Goal of the exercise: Print, unchanged, the lines of the records from the line containing "Viewport: 747px width, 489px height." through the last line of the records, including both ends.

Dataset entries:
◇ ◇ ◇ ◇

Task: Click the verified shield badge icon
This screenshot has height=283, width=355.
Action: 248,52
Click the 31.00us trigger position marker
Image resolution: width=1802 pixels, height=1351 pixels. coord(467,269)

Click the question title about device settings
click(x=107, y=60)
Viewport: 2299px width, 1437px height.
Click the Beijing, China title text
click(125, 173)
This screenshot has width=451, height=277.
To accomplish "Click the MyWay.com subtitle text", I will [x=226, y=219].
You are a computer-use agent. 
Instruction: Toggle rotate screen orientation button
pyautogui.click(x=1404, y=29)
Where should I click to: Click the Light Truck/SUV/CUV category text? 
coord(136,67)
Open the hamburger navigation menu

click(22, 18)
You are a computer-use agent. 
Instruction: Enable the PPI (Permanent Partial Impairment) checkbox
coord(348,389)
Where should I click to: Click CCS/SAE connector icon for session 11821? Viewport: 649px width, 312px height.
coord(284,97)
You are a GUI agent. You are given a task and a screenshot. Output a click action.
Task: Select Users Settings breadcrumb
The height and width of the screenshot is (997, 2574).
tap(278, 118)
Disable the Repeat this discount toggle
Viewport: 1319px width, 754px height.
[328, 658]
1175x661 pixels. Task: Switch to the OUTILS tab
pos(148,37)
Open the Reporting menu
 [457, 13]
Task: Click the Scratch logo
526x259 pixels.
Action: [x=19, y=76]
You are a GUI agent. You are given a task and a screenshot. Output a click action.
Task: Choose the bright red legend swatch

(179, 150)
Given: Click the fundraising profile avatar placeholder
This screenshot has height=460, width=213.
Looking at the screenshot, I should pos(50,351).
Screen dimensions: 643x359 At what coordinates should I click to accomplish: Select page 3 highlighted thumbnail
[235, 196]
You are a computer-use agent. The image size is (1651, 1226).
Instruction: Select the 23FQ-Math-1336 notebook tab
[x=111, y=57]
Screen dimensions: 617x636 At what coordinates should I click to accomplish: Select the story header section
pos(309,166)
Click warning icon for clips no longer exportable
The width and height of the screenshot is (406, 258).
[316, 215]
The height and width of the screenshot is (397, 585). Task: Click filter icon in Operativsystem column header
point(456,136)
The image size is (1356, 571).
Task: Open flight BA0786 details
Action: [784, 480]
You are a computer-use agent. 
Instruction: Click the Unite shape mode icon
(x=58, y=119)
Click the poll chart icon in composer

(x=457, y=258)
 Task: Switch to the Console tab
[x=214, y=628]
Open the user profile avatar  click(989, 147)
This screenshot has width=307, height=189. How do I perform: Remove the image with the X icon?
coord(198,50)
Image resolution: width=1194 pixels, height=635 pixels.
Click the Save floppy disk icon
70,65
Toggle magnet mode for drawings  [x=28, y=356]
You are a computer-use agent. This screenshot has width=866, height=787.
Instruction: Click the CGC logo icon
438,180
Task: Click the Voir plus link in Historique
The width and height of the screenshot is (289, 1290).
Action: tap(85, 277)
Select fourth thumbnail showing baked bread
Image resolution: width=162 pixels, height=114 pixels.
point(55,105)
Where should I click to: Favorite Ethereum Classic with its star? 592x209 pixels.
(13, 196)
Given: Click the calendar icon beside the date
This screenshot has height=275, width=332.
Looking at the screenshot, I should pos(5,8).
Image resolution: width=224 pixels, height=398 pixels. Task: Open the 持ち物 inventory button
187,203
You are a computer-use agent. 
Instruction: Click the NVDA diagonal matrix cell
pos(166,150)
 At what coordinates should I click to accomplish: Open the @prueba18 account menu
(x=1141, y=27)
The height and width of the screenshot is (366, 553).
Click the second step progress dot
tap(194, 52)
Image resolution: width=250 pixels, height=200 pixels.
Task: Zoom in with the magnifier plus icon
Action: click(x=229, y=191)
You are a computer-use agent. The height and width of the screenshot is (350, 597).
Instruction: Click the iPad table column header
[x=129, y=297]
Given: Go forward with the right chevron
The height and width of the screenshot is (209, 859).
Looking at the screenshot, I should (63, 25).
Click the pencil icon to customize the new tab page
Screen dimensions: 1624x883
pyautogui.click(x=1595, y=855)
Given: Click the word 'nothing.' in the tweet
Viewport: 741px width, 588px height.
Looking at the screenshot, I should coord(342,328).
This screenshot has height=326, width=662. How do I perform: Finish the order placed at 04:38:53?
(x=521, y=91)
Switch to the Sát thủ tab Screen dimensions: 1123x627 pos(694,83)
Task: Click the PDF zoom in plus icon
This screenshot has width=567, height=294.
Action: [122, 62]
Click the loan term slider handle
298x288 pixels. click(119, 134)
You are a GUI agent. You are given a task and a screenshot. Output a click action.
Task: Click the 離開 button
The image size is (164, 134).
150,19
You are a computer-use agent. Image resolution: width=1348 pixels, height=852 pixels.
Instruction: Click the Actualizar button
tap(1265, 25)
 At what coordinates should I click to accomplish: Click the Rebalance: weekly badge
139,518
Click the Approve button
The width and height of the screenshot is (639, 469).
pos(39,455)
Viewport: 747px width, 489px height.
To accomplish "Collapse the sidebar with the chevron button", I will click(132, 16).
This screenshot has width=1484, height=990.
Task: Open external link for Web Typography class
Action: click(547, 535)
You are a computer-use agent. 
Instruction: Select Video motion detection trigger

◇ ◇ ◇ ◇

Result of the exercise:
Viewport: 747px width, 489px height.
To accomplish "Collapse the sidebar with the chevron button", I will click(132, 16).
This screenshot has width=1484, height=990.
Task: Open external link for Web Typography class
Action: click(547, 535)
You are a computer-use agent. 
Instruction: Select Video motion detection trigger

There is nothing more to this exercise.